Computed tomography (CT) is a popular medical imaging tool, visualizing and quantifying internal structures for screening, diagnosis, therapy planning and treatment monitoring. Conventional clinical CT scans generate a spectrally integrated attenuation image that shows tissue morphology, but does not directly provide any information regarding tissue composition.
Dual-energy CT (DECT) systems, which acquire two spectrally distinct datasets, can reconstruct virtual monoenergetic (VM) and material-specific images that provide information about tissue composition. Compared with conventional CT, however, DECT is more expensive and complex, and often requires an increased radiation dose.

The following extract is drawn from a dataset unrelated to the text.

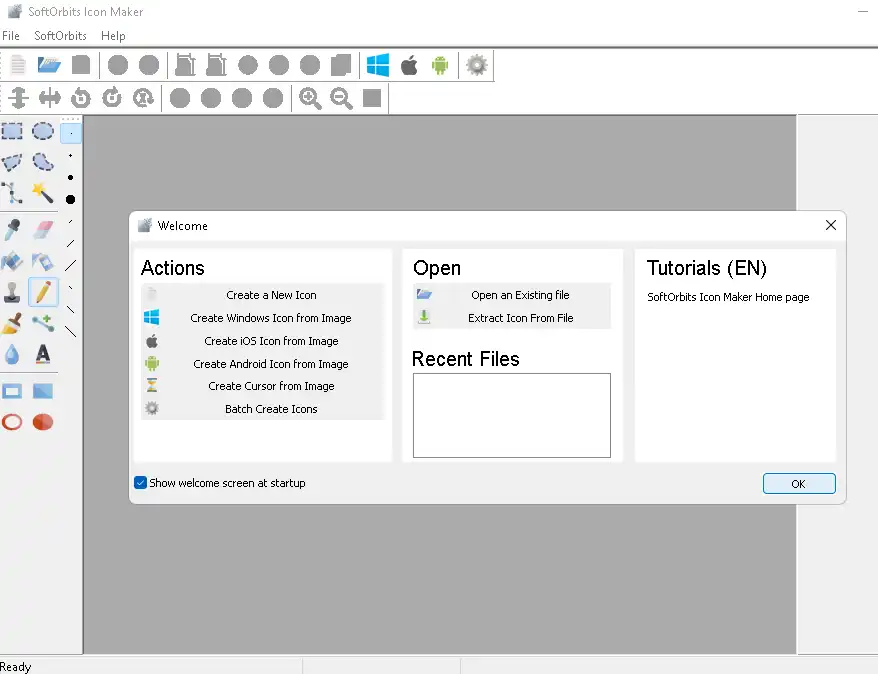
Task: Click the Windows logo toolbar icon
Action: point(377,64)
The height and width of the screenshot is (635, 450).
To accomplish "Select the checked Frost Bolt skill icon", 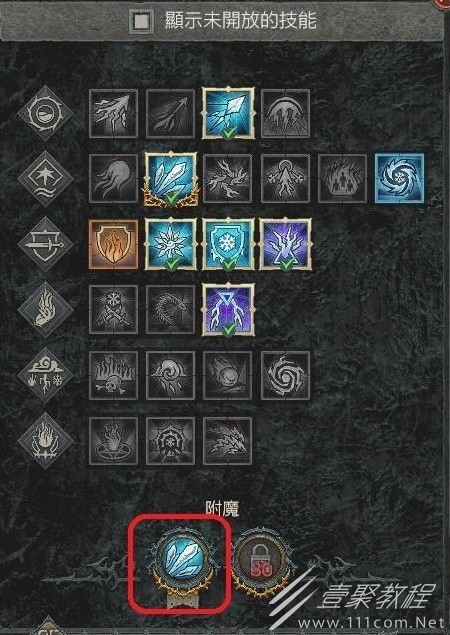I will 228,113.
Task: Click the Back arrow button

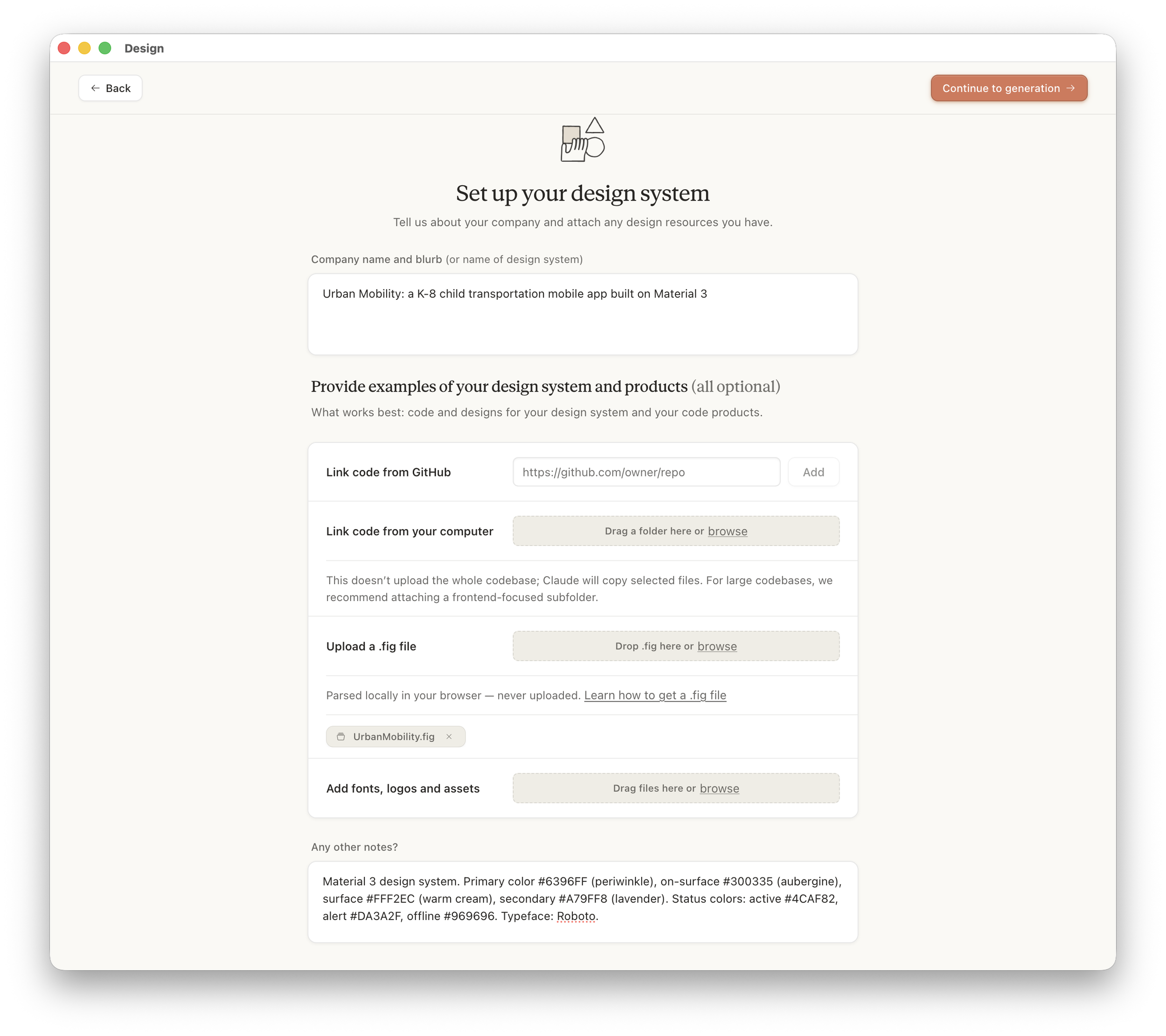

For patients without access to DECT scans, a way to approximate the information provided by DECT using a single-spectrum CT scan could improve clinical diagnoses. With this aim, Wenxiang Cong and a team led by Ge Wang at Rensselaer Polytechnic Institute demonstrated a deep-learning approach that can produce VM images from single-spectrum CT scans.
“With traditional CT, you take a greyscale image, but with dual-energy CT you take an image with two colours,” explains Wang. “With deep learning, we try to use the standard CT machine to do the job of dual-energy CT imaging. We hope that this technique will help extract more information from a regular single-spectrum X-ray CT scan, make it more quantitative and improve diagnosis.”
Wang and his team – in collaboration with Shanghai First-Imaging Tech and GE Research – modified a residual neural network (ResNet) to transform clinical single-spectrum CT images to VM counterparts. After training the network on clinical DECT images, they used it to produce VM images at two energy levels (80 and 110 keV) from single-spectrum images. These VM images showed excellent agreement with those produced by DECT reconstruction using two different spectra.
The model was able to produce high-quality approximations to linear attenuation coefficients with a relative error of less than 2%. The structural similarity between the two types of VM images was up to 0.99, showing that structural information, especially texture features, was well preserved by the machine learning method.
Next, the team used the deep-learning-based VM images to generate material-specific images of three tissue types: adipose, muscle and bone. The resulting images were of high quality and closely approximated those produced by DECT using projection datasets from two X-ray spectra.
The researchers note that the bone image could be clearly separated from the VM images. Notably, a calcification in the abdominal aorta that was inconspicuous in the original polychromatic image was visible in the synthesized VM image and in the bone image. This reveals one of the potential clinical utilities of the DL method.
Having demonstrated that a conventional CT dataset coupled with deep learning can deliver a close approximation of DECT images, the researchers suggest that it is potentially feasible to use conventional CT to perform some important tasks currently achieved using DECT – thereby eliminating the hardware cost associated with a DECT scanner.
One example application is the determination of proton stopping power for use in proton therapy planning, where it is important to accurately represent material concentrations of common tissues along the therapeutic beam. The team also highlight deep-learning-based VM imaging as an alternative to photon-counting micro-CT for in vivo preclinical applications.
The full details of the research are published in Patterns.